Your body must have vitamin D to promote bone growth and absorb calcium. While there is no “superior” vitamin and all vitamins from A to Zinc have their own special characteristics, but it is hard to deny the fact that vitamin D is extremely important. It helps regulate the immune and the neuromuscular systems and it also plays major roles in the life cycle of human cells.
The Institute of Medicine recommends that both children and adults under 70 years old, including pregnant and breastfeeding women, should get about 600 International Units or IU of vitamin D on a daily basis while those above 70 should aim for 800 IU daily.

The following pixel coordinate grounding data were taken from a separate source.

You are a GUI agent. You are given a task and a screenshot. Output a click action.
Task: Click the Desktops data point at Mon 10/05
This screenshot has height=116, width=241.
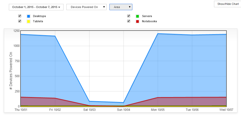(158, 34)
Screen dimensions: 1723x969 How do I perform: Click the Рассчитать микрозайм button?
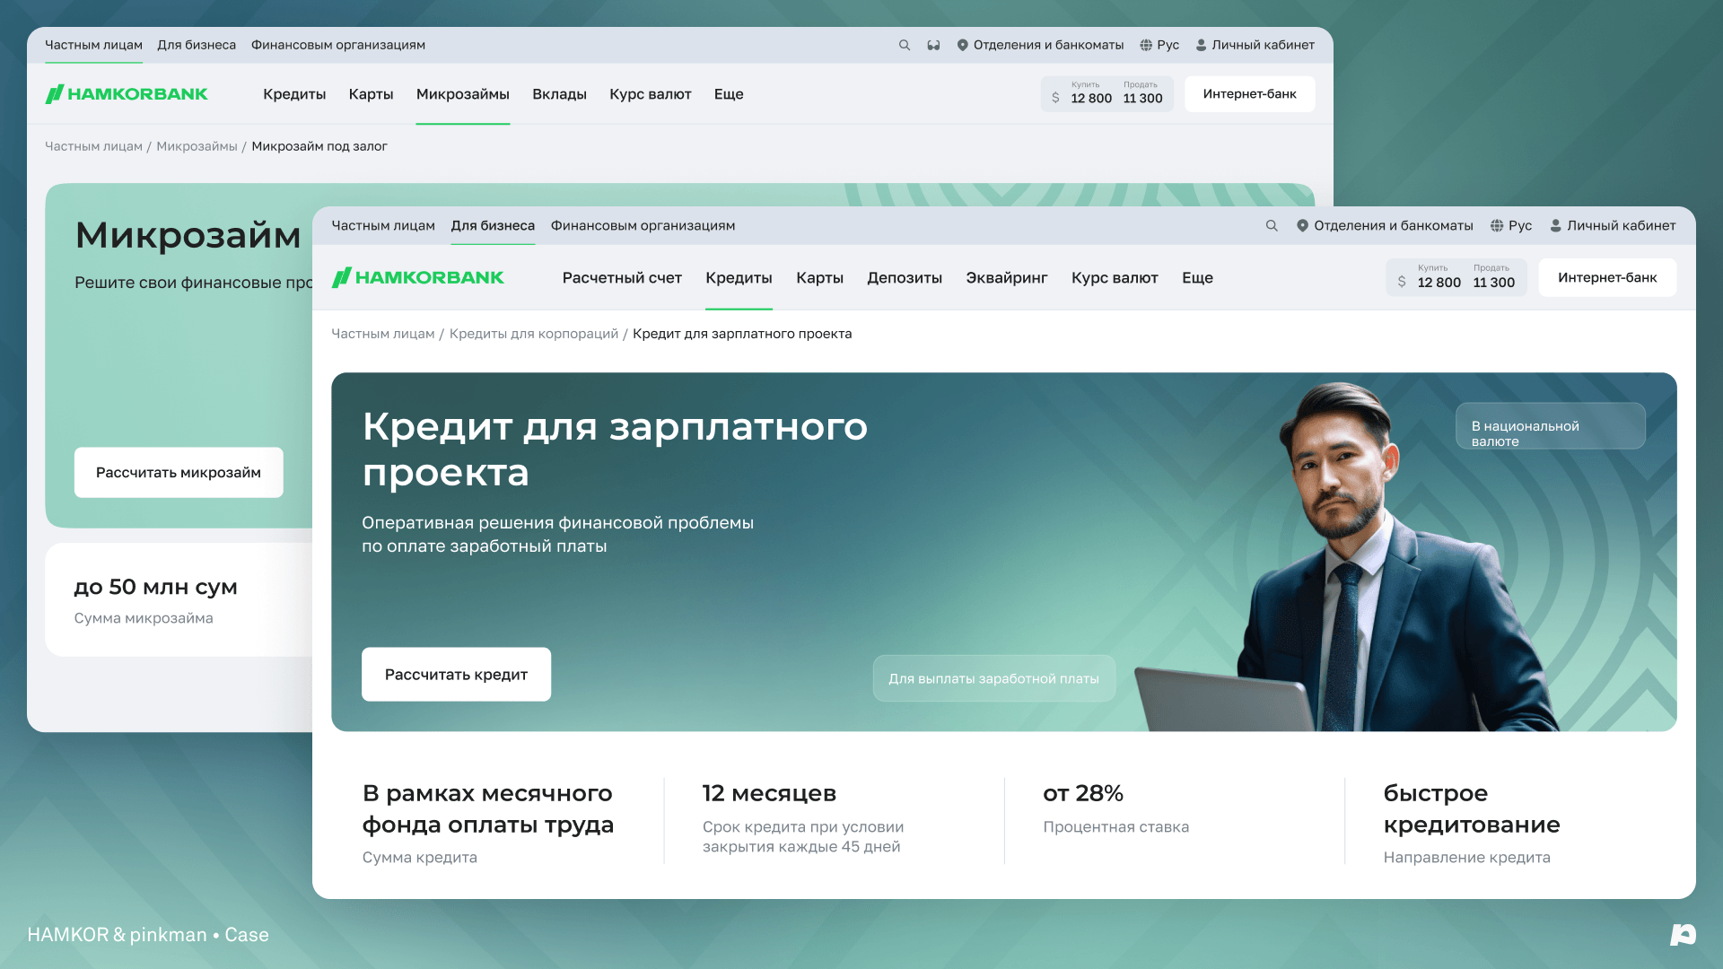click(x=179, y=473)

Here is the list of foods that provide vitamin D:
- Shiitake Mushrooms.
Mushrooms come in many forms. And believe it or not, mushrooms are like humans because they have the capacity to produce vitamin D when exposed to ultraviolet light. But when it comes to mushroom foods that have vitamin D, shiitake mushroom is on top of the list. In fact, a half cup contains 20.30 IU or 5.08% of the daily value. Aside from the sunshine vitamin, shiitake mushroom is also an excellent source of copper, selenium and pantothenic acid and a good source of vitamin B2, niacin, choline and Zinc. Not bad.
2. Fortified Milk Alternatives.
Soy, almond, coconut and rice milks are often fortified with vegan vitamin D. And since the Food and Drug Administration has recently increased the amount of vitamin D that can be added to both dairy milk and milk alternatives, you can now get up to 205 IU of D in an 8-ounce glass of your favorite dairy substitute.

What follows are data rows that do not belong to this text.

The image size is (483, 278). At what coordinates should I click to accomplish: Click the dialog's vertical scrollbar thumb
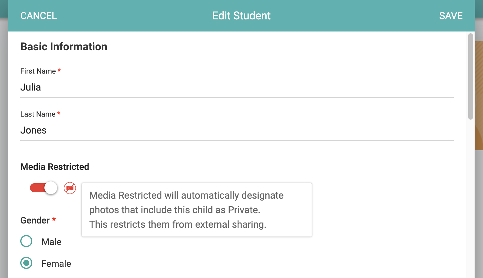point(470,76)
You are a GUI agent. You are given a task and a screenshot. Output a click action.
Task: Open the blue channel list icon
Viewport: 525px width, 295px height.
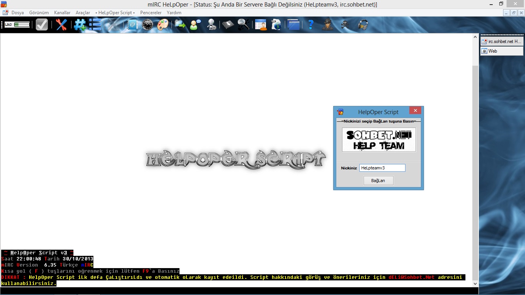point(95,25)
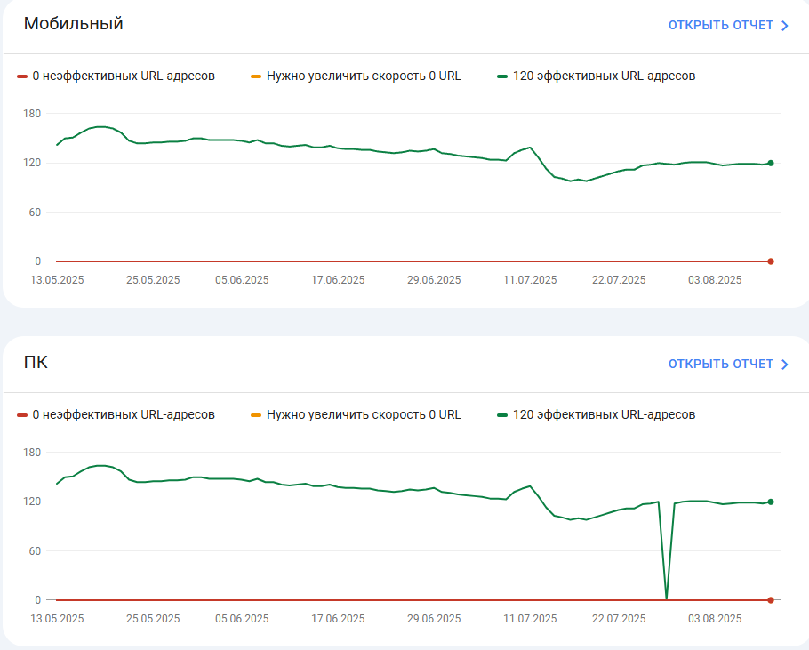Click green end-point dot on Мобильный chart
The image size is (809, 650).
(771, 163)
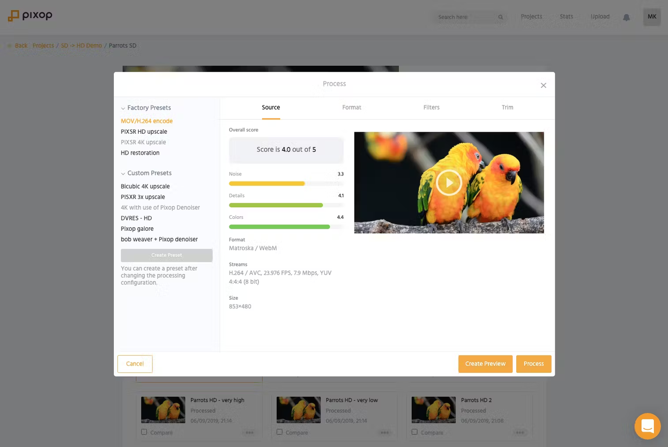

Not only is tofu packed with other nutrients such as calcium, zinc, protein, and omega 3 fatty acids, it is also a very important source of vitamin D. By including tofu in one’s diet, you can get almost 30% of the recommended daily consumption of vitamin D.
Vegans may be at greater risk for low vitamin D intake, but they can obtain vitamin D from regular exposure to sun and fortiﬁed foods. Using vitamin D supplements can also help up your D levels. It’s important to remember that if you are a plant-based eater that many supplements with vitamin D3 (cholecalciferol) are of animal origin (lanolin); vitamin D2 (ergocalciferol) is produced from yeast and is acceptable to vegans.